§ 提示文

-.-.-

健康管理としての爪切りとチェックポイント
猫の爪は単なる引っかき道具ではなく、健康状態を映すバロメーターでもあります。爪を構成する角化組織にはホルモンや代謝産物が少しずつ蓄積されるため、研究では「爪を利用してストレスホルモン(コルチゾール)や性ホルモンを測定できる可能性」が示されています。これは今後、猫の健康チェックに役立つ新しい手法となるかもしれません。
現状で飼い主ができる日常的なケアとしては、定期的な爪切りに加えて、以下の点を観察するとよいでしょう。
爪が伸び、爪の先が鋭く尖りすぎていないか 爪の根元や周囲に赤みや腫れがないか 爪が厚く変形していないか 爪が肉球に食い込んでいないかこれらの異常があれば、単なる伸びすぎではなく、炎症や感染、代謝性疾患などのサインである可能性もあります。特に高齢猫では、腎臓病や免疫異常など全身疾患が爪の成長に影響を与えることもあります。

-.-.-

§ データ部分

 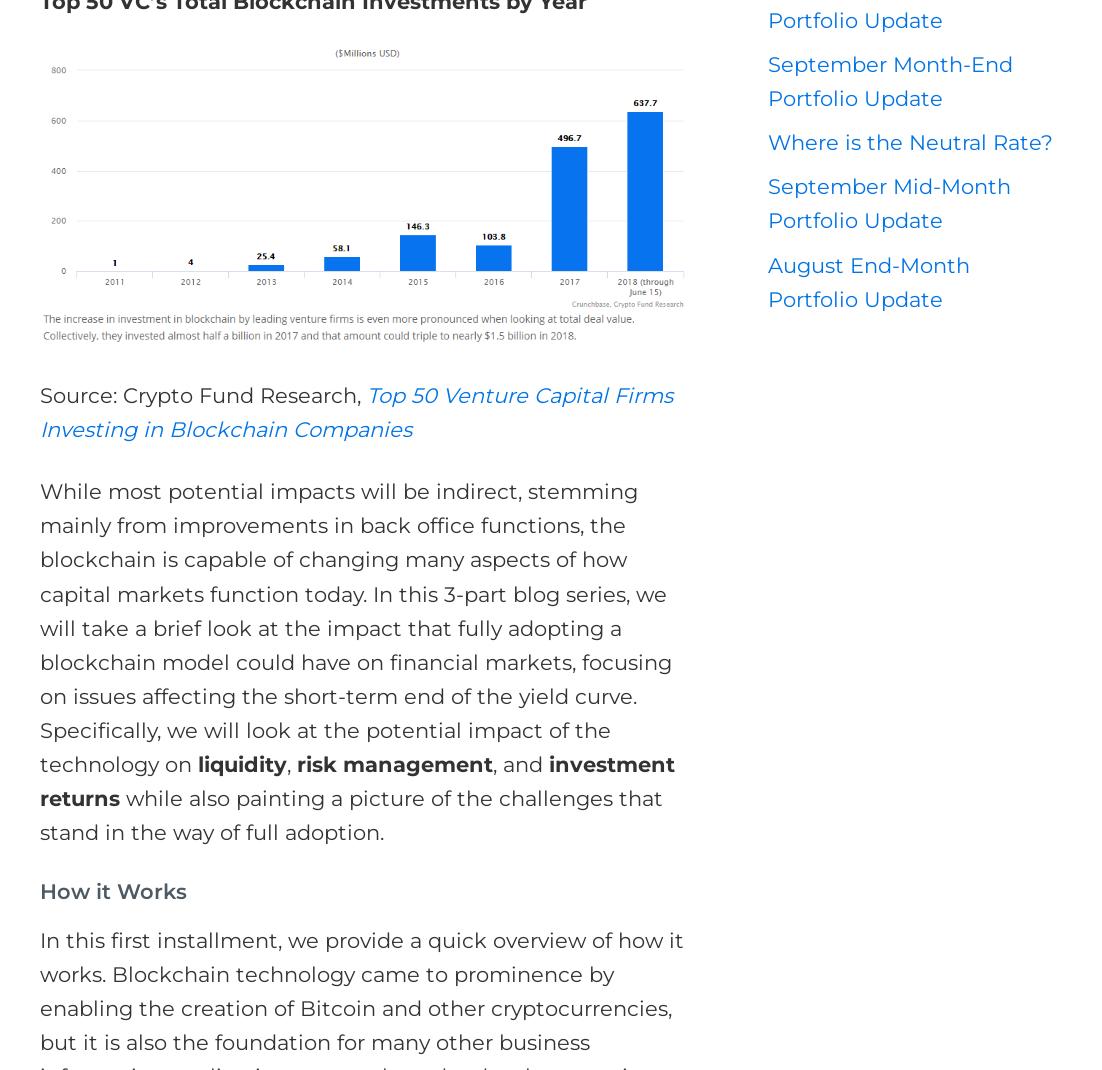 I want to click on 'while also painting a picture of the challenges that stand in the way of full adoption.', so click(x=350, y=815).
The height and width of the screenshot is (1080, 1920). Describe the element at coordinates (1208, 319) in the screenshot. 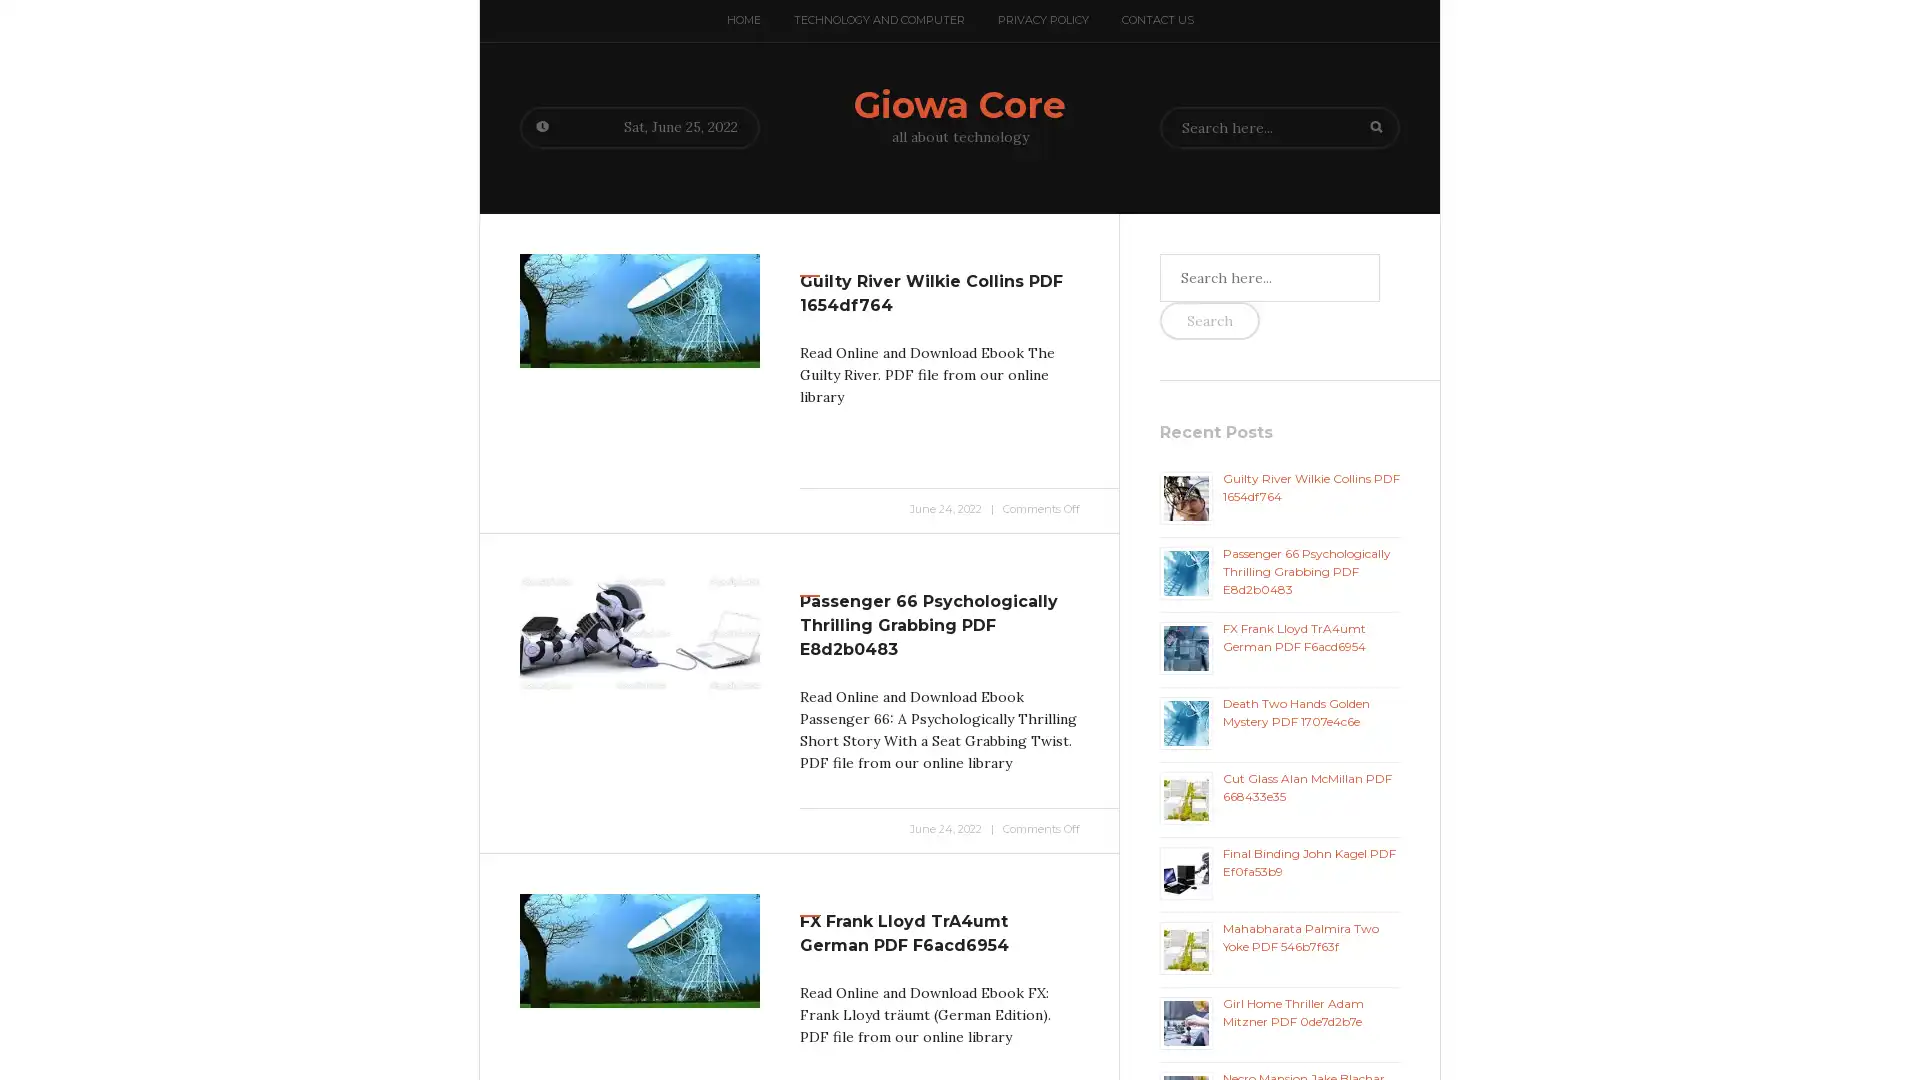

-.-.-

§ 課題について
猫の爪の健康管理に関する文章を、最後の文の次から書き継いでください。

§ 課題への回答
実際に今回の研究では、猫の慢性疾患や体重などと爪の成長速度の関係が検討されましたが、大きな影響は見られませんでした。しかしながら、病気や生活習慣によって変化が出る可能性は否定できないため、日々のケアでの観察が重要です。
まとめ
猫の爪は前足と後ろ足で成長速度が異なり、前足は特に早く伸びます。定期的な爪切りと観察で、怪我や病気の予防につながります。愛猫の健康を守るために、爪のケアを習慣にしましょう。